EXERCISE REQUIREMENTS: Retype the entries below exactly, but begin at the line containing "Screen dimensions: 837x837" and end at the last line.

Stored data entries:

☆ ☆ ☆

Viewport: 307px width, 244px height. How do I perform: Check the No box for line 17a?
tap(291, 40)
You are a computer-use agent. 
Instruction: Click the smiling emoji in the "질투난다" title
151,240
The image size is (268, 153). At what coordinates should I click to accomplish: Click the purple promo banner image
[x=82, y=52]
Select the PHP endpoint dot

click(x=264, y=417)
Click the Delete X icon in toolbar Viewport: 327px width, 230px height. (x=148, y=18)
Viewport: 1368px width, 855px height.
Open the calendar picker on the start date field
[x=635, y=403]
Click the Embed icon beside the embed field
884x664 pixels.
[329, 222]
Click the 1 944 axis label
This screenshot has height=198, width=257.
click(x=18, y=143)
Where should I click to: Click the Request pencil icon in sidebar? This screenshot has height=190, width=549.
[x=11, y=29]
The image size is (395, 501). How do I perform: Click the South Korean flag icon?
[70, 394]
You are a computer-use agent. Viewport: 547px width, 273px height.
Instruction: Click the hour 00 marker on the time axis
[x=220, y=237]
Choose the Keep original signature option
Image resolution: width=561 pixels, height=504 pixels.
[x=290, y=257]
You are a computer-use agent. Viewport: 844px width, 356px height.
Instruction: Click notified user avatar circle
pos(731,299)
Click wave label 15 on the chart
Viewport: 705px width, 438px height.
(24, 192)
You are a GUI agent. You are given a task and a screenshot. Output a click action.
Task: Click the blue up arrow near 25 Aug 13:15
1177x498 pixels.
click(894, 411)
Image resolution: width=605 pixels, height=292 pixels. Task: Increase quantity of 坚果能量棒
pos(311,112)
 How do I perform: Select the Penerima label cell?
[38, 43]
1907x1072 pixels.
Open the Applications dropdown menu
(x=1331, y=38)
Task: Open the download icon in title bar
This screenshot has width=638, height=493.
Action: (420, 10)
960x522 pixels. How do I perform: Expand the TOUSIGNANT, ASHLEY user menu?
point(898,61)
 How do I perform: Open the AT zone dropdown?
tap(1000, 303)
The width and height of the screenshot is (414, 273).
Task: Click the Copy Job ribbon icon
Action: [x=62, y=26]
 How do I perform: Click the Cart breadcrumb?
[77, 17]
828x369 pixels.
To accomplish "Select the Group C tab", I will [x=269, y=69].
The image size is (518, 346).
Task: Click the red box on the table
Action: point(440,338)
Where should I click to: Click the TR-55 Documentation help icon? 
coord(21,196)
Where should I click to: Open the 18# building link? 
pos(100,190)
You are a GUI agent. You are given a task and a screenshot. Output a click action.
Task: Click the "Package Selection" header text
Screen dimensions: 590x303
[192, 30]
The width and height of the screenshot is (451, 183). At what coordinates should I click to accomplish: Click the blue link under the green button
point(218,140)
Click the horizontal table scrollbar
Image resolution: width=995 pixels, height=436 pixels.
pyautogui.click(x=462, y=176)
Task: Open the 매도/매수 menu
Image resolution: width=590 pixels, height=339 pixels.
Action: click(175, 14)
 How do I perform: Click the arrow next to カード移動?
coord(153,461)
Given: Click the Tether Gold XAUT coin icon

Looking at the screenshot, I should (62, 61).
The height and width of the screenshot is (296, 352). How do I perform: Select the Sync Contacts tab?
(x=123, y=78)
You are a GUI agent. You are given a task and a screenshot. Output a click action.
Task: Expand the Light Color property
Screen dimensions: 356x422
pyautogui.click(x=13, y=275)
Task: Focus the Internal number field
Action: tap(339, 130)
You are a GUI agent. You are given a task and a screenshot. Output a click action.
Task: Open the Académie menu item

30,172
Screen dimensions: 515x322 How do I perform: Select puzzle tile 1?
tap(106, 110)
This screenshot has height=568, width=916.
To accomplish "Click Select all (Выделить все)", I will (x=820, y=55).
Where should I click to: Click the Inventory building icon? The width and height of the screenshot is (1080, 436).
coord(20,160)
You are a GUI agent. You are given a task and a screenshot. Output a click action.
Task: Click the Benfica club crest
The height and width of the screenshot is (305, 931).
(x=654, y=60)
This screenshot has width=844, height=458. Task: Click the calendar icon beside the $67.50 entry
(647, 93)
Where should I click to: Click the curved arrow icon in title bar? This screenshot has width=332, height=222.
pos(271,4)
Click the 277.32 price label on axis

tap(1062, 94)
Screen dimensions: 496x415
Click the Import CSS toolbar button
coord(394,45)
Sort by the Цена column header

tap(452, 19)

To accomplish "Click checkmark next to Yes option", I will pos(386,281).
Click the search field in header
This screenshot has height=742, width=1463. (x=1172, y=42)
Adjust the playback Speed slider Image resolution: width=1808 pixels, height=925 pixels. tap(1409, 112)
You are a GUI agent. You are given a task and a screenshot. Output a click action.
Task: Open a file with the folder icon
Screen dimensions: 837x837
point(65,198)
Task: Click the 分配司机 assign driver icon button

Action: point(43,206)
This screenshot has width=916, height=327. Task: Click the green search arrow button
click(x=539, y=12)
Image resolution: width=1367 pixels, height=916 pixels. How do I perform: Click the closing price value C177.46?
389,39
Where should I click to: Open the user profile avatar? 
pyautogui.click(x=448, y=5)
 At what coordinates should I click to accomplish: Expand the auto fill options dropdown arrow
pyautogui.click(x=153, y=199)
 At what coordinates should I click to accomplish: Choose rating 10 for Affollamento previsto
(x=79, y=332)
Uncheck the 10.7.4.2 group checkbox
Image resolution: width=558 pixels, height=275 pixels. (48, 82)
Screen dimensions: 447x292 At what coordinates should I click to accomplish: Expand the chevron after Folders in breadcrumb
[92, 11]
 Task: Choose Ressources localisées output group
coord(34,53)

☆ ☆ ☆

EXPECTED ANSWER:
Screen dimensions: 837x837
point(65,198)
Task: Click the 分配司机 assign driver icon button

Action: point(43,206)
This screenshot has width=916, height=327. Task: Click the green search arrow button
click(x=539, y=12)
Image resolution: width=1367 pixels, height=916 pixels. How do I perform: Click the closing price value C177.46?
389,39
Where should I click to: Open the user profile avatar? 
pyautogui.click(x=448, y=5)
 At what coordinates should I click to accomplish: Expand the auto fill options dropdown arrow
pyautogui.click(x=153, y=199)
 At what coordinates should I click to accomplish: Choose rating 10 for Affollamento previsto
(x=79, y=332)
Uncheck the 10.7.4.2 group checkbox
Image resolution: width=558 pixels, height=275 pixels. (48, 82)
Screen dimensions: 447x292 At what coordinates should I click to accomplish: Expand the chevron after Folders in breadcrumb
[92, 11]
 Task: Choose Ressources localisées output group
coord(34,53)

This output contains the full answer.